[[ Provided data, beginning ]]

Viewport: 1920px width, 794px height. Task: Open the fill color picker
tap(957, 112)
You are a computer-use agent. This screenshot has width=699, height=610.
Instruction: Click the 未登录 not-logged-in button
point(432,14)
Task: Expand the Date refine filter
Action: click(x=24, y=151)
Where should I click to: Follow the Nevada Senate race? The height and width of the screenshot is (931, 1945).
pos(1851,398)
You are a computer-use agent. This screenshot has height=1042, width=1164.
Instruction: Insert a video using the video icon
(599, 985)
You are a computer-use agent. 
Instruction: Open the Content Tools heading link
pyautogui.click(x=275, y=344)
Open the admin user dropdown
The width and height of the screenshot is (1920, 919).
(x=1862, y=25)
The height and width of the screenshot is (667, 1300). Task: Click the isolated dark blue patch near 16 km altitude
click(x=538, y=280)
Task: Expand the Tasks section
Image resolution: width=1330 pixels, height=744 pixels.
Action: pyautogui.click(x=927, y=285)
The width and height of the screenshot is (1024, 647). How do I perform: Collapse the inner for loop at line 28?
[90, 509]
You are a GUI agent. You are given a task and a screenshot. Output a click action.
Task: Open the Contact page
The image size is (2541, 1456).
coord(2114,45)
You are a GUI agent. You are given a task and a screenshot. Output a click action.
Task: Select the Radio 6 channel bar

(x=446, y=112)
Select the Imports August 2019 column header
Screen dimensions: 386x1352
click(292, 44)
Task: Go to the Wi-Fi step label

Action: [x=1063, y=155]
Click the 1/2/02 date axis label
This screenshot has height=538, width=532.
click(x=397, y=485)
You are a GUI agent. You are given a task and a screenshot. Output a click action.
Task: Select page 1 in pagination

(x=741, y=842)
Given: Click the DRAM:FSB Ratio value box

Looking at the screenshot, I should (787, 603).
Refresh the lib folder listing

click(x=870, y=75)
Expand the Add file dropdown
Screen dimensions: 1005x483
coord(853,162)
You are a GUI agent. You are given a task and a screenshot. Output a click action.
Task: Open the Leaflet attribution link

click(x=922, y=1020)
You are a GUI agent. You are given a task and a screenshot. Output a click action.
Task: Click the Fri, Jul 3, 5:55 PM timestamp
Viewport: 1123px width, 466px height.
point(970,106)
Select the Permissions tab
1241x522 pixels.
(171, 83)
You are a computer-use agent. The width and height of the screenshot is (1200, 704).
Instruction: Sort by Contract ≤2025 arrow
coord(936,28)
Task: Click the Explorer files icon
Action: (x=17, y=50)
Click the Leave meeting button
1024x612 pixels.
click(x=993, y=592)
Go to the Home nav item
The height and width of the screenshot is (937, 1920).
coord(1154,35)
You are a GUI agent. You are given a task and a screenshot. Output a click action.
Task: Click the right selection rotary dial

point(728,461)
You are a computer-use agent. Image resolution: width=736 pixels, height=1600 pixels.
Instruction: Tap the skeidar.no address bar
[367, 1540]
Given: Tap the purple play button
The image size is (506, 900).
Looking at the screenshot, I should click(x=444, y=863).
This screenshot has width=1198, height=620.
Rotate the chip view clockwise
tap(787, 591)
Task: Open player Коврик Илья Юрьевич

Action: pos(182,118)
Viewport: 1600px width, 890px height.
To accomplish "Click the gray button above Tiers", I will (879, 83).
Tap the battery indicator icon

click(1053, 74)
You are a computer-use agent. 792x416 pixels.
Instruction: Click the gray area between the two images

[[ Provided data, end ]]

From the material above, copy each line that includes the word "dropdown".

● Completed task:
Open the admin user dropdown
Expand the Add file dropdown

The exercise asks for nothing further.